Malaysia’s embracing of Industry 4.0 — the digital transformation of the manufacturing sector — appears to be slow on the uptake as industry players grapple with funding issues, mindset shift and low expertise.
Industry 4.0, introduced to encourage industries to move into computerised manufacturing to cut labour, reduce resources and ensure sophisticated accuracy, integrates the Internet of things (IoT), cloud computing, data integration and other technological advances into the heart of production and manufacturing systems.
Semi Southeast Asia president Ng Kai Fai said Malaysia is still in the infancy stage in terms of automating, remaining mostly in the back end of line manufacturing despite 40 years of experience in the semiconductor segment.
In fact, he said, local small and medium enterprises (SMEs) are still at the 2.0 level (mass production, assembly line) as global manufacturing in the electrical and electronic sector is evolving with disruptive technologies such as big data analytics, IoT and cloud computing.
“In Malaysia, [we are] back-end-centric. But although back-end-centric, there is some automation, though it is still very much at the infancy stage. They should be encouraged to go into data management, big data, and for the automotive segment, players should look at automated guiding vehicle,” he told The Edge Financial Daily.
Automated guiding vehicle is the use of mobile robots, guided by wires, markers and lasers to navigate in a factory, thus reducing the use of labour.
“If you look at the growth of robotics, China takes the lead in terms of automation but China cannot [fully automate] because they have 1.4 billion people that they still have to delegate for work.
“But if you take away China, the next phase of automation is Southeast Asia. Robotics adoption is going to be huge,” Ng said.
MIDF Research analyst Martin Foo said to date, there is only a small traction in adopting automation because industry players are faced with financial issues while not being able to see the benefits of automating.
However, the changing environment could prompt manufacturers to meet their customers’ demand as the latter’s orders become more sophisticated, he said in a phone interview.
“Fully automating involves high expenditure running into several millions of ringgit, which puts off many manufacturers.
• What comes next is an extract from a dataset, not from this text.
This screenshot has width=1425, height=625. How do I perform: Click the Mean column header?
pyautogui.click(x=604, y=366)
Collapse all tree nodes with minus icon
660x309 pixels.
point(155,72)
There are also many industries which are labour-intensive and find it difficult to make that shift.
“However, the benefit of going into smart manufacturing will be seen in the long run. Also, there are no incentives to fully automate. The government provides incentives for research and development but not automation,” he said.
It should be noted that last year, the Malaysian Investment Development Authority (Mida) approved 24 applications for the Automation Capital Allowance introduced under Budget 2015 for the adoption of automation that has enabled companies to achieve average increment in production volume of between 200% and 300%.
On Jan 12, Mida partnered with Rockwell Automation, a US-based industrial automation and smart technology provider, to groom local companies to increase competitiveness and share technical know-how.
However, a Mida official, who declined being named, said industries were not moving fast to automate due to fear of expenditure and refusal to change business styles.
“They would rather continue doing business the way they know for decades instead of evolving. Many of them also think it is the government’s duty to help them to automate. There is no drive to grow with the times,” she said.
Vitrox Corp Bhd president and chief executive officer Chu Jenn Weng said Malaysia should focus on Industrial IoT (IIoT), a technology that uses IoT in manufacturing processes.
He said that according to McKinsey Global Institute, IIoT is expected to contribute US$7.5 trillion (RM32.18 trillion) in value by 2025, and Malaysia is poised to grow in this segment with more push given to start-ups to create new technologies for local industries.
“We have 40 years of experience and our unique positioning is that we are a manufacturing hub. If we fight with China or Silicon Valley, I think we will lose because China can come up with an IoT device in one week. They have a proper ecosystem, supply chain and they are building their own Silicon Valley in Suzhou.
“We need to select where our strength is. We have a good chance to capitalise on the IIoT segment because everyone in Southeast Asia and China wants to automate their process and implement Industry 4.0. This creates a lot of opportunity if we all come together and work on IoT solutions,” he said.
However, in an interview with The Edge Financial Daily, Chu said Malaysian manufacturers should not be the buyer but the creator, which is a sustainable long-term venture.
“In my opinion, to create an integrated chip would be challenging but because of IoT and IIoT, creating the IoT product would be easier. What we need are start-ups to put the parts together, to be creative enough to put them together,” he said. “We hope the government would take cognisance that apart from making policies to adopt IoT, it should also look at policies for the creation of IoT.
“What would be a long-term strategy is how to incentivise local companies to build IIoTs, or at least be part of the formula that provides the solutions to multinational corporations (MNCs),” Chu said, adding that SMEs are important players in sustaining the country.
“We cannot depend on cheap labour or foreign workers. MNCs are moving away because wages are getting higher and incentives from governments getting less.
“If a local company wants to make its manufacturing more efficient, even with lower labour cost through automation, then it has a chance to produce at lower cost and be more stable.
“MNCs are going into Industrial 4.0 with a lot of automation, connectors and big data analytics, but they can get Malaysian companies to help them to do this, a win-win situation, and this would make them stay here,” he added.